(DATA IN THIS EXERCISE)
....
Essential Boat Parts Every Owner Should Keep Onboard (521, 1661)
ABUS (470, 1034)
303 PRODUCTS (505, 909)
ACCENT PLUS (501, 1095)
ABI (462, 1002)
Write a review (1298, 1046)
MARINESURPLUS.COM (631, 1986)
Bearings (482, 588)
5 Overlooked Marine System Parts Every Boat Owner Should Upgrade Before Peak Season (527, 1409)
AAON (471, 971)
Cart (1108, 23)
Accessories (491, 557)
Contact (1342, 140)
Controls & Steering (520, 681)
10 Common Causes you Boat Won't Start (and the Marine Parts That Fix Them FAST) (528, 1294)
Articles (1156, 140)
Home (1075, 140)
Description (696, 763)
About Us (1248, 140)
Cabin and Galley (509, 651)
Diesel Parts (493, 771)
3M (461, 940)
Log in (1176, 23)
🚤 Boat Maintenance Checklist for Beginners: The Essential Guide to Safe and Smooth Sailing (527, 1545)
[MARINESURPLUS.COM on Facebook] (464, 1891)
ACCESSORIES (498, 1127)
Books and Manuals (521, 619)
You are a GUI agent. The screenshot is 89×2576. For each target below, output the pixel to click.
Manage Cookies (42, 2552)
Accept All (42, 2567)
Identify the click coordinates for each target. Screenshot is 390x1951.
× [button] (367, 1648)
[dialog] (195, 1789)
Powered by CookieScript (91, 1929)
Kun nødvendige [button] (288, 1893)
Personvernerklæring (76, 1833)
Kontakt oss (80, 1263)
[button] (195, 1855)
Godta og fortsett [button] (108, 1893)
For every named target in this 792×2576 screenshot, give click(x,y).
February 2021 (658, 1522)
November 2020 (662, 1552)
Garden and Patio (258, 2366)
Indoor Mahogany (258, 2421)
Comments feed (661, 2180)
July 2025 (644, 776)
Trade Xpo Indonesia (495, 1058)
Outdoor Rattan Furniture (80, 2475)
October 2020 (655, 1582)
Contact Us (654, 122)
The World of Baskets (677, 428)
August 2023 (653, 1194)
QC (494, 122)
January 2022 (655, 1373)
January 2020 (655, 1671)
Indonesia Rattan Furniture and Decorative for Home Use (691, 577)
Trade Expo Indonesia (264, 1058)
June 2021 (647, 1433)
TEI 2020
....
(TASK GOAL) Word for word, write out each record shown above.

(TASK ANSWER)
Essential Boat Parts Every Owner Should Keep Onboard (521, 1661)
ABUS (470, 1034)
303 PRODUCTS (505, 909)
ACCENT PLUS (501, 1095)
ABI (462, 1002)
Write a review (1298, 1046)
MARINESURPLUS.COM (631, 1986)
Bearings (482, 588)
5 Overlooked Marine System Parts Every Boat Owner Should Upgrade Before Peak Season (527, 1409)
AAON (471, 971)
Cart (1108, 23)
Accessories (491, 557)
Contact (1342, 140)
Controls & Steering (520, 681)
10 Common Causes you Boat Won't Start (and the Marine Parts That Fix Them FAST) (528, 1294)
Articles (1156, 140)
Home (1075, 140)
Description (696, 763)
About Us (1248, 140)
Cabin and Galley (509, 651)
Diesel Parts (493, 771)
3M (461, 940)
Log in (1176, 23)
🚤 Boat Maintenance Checklist for Beginners: The Essential Guide to Safe and Smooth Sailing (527, 1545)
[MARINESURPLUS.COM on Facebook] (464, 1891)
ACCESSORIES (498, 1127)
Books and Manuals (521, 619)
You are a GUI agent. The screenshot is 89×2576. For each target below, output the pixel to click.
Manage Cookies (42, 2552)
Accept All (42, 2567)
Identify the click coordinates for each target. Screenshot is 390x1951.
× [button] (367, 1648)
[dialog] (195, 1789)
Powered by CookieScript (91, 1929)
Kun nødvendige [button] (288, 1893)
Personvernerklæring (76, 1833)
Kontakt oss (80, 1263)
[button] (195, 1855)
Godta og fortsett [button] (108, 1893)
For every named target in this 792×2576 screenshot, give click(x,y).
February 2021 (658, 1522)
November 2020 (662, 1552)
Garden and Patio (258, 2366)
Indoor Mahogany (258, 2421)
Comments feed (661, 2180)
July 2025 (644, 776)
Trade Xpo Indonesia (495, 1058)
Outdoor Rattan Furniture (80, 2475)
October 2020 (655, 1582)
Contact Us (654, 122)
The World of Baskets (677, 428)
August 2023 (653, 1194)
QC (494, 122)
January 2022 (655, 1373)
January 2020 (655, 1671)
Indonesia Rattan Furniture and Decorative for Home Use (691, 577)
Trade Expo Indonesia (264, 1058)
June 2021 (647, 1433)
TEI 2020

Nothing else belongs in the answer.